12 “All things are lawful for me,” but not all things are helpful. “All things are lawful for me,” but I will not be dominated by anything. 13 “Food is meant for the stomach and the stomach for food”—and God will destroy both one and the other. The body is not meant for sexual immorality, but for the Lord, and the Lord for the body. 14 And God raised the Lord and will also raise us up by his power.15 Do you not know that your bodies are members of Christ? Shall I then take the members of Christ and make them members of a prostitute? Never!16 Or do you not know that he who is joined[a] to a prostitute becomes one body with her? For, as it is written, “The two will become one flesh.” 17 But he who is joined to the Lord becomes one spirit with him. 18 Flee from sexual immorality. Every other sin[b] a person commits is outside the body, but the sexually immoral person sins against his own body. 19 Or do you not know that your body is a temple of the Holy Spirit within you, whom you have from God? You are not your own, 20 for you were bought with a price. So glorify God in your body.
Footnotes:
- 1 Corinthians 6:16Or who holds fast (compare Genesis 2:24 and Deuteronomy 10:20); also verse 17
- 1 Corinthians 6:18Or Every sin
ESV Study Bible notes:
6:12-30 Sexual Immorality and the Body’s Resurrection. Some of the Corinthian Christians were using prostitutes, theorizing that bodily appetites were matters of indifference for Christians just as they apparently were for everyone else. Paul reminds them that the bodies of Christians are one with the resurrected Christ and, in risen form, the Christian’s body will be eternal. What they do with them now, therefore, is important.
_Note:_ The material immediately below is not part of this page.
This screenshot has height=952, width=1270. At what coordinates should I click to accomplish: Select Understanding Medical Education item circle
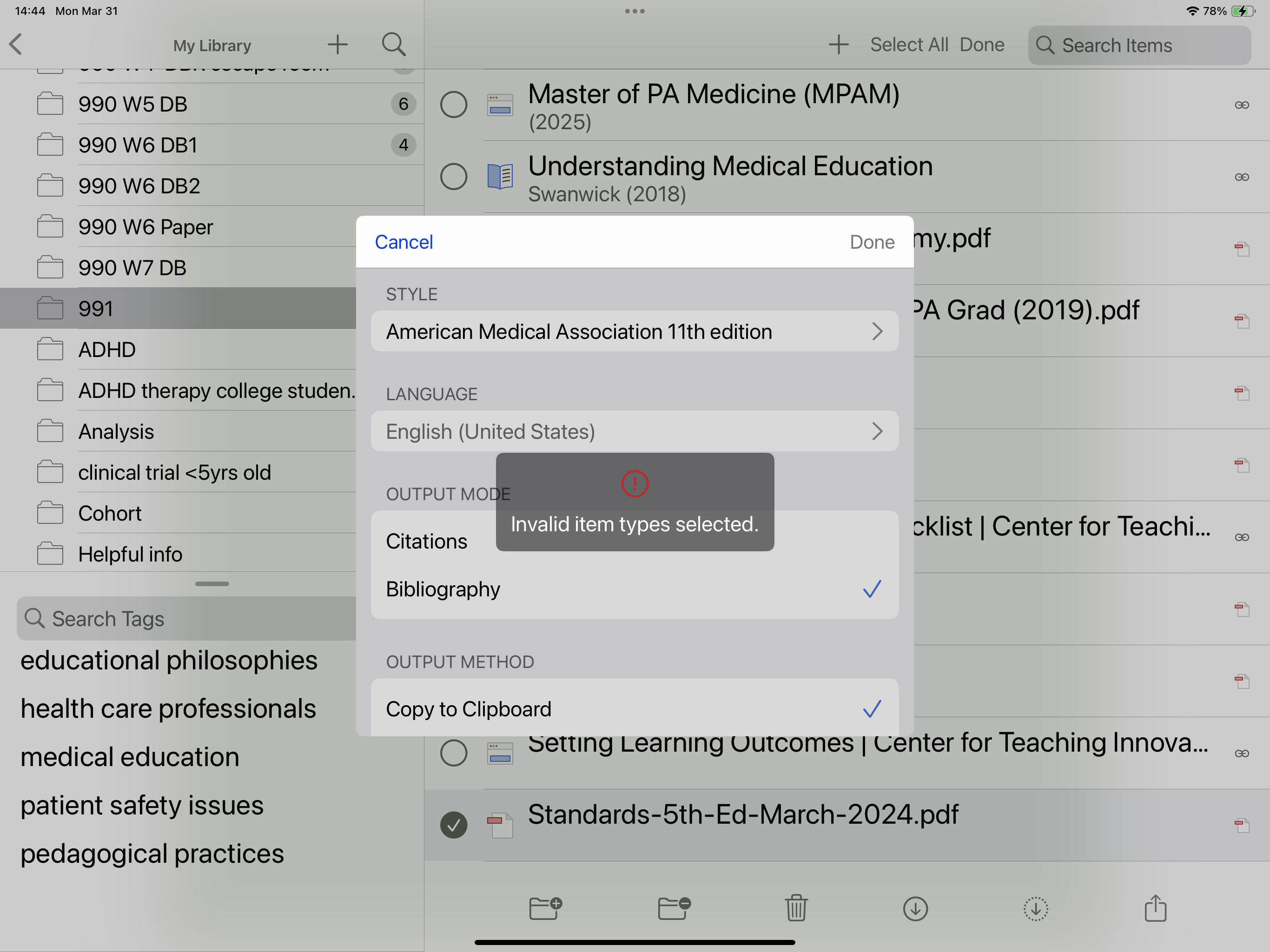(454, 176)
6:15 bodies . . . members of Christ. Already in 1:13 Paul has hinted that the church is Christ’s body and that divisions in the church are incompatible with this truth. See also 12:12, 27; Eph. 1:22-23; 4:13-16; 5:23; Col. 1:18.
6:16-18 Unity with Christ is incompatible with all sin (Rom. 6:6) but particularly with sexual sin. Because sexual union has a spiritual component, sexual activity outside marriage is a unique sin both against Christ (1 Cor. 6:15) and one’s own body (v. 18; see Prov. 6:26, 32). Within marriage, sexual union is not only allowed but has positive spiritual significance (Gen. 2:24; Eph. 5:22-33) [Emphasis added] Flee. Paul also tells the Corinthians to “flee from idolatry” in 1 Cor. 10:14. Idolatry and sexual immorality were closely connected in Israel’s history (Ex. 32:6; Num. 25:1-2) as well as in Paul’s thinking about the problems in Corinth (1 Cor. 10:7-8).